TEXT SECTION
------------------------------------------------------------------------
The nurse is orienting a new nurse to the unit and reviews source-oriented charting. Which statement by the nurse best describes source-oriented charting? Source-oriented charting:

1) Separates the health record according to discipline
2) Organizes documentation around the patient's problems
3) Highlights the patient's concerns, problems, and strengths
4) Is designed to streamline documentation

Answer:
1) Separates the health record according to discipline

Rationale:
In source-oriented charting, each discipline documents findings in a separately labeled section of the chart. Problem-oriented charting organizes notes around the patient's problems. Focus® charting highlights the patient's concerns, problems, and strengths. Charting by exception is a unique charting system designed to streamline documentation.

52

When the nurse completes the patient's admission nursing database, the patient reports that he does not have any allergies. Which acceptable medical abbreviation can the nurse use to document this finding?

1) NA
2) NDA
3) NKA
4) NPO

Answer:
3) NKA

Rationale:
The nurse can use the medical abbreviation NKA, which means no known allergies, to document this finding. NA is an abbreviation for not applicable. NDA is an abbreviation for no known drug allergies. NPO is an abbreviation that means nothing by mouth.
------------------------------------------------------------------------
PROVIDED MATERIAL

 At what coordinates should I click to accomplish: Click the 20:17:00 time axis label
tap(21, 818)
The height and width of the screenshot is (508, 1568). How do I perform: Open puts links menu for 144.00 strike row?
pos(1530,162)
------------------------------------------------------------------------
TASK DIRECTIONS
Copy the nursing documentation text word for word from "When the nurse" to "nothing by mouth.". None of the material is used here.

SOLUTION
When the nurse completes the patient's admission nursing database, the patient reports that he does not have any allergies. Which acceptable medical abbreviation can the nurse use to document this finding?

1) NA
2) NDA
3) NKA
4) NPO

Answer:
3) NKA

Rationale:
The nurse can use the medical abbreviation NKA, which means no known allergies, to document this finding. NA is an abbreviation for not applicable. NDA is an abbreviation for no known drug allergies. NPO is an abbreviation that means nothing by mouth.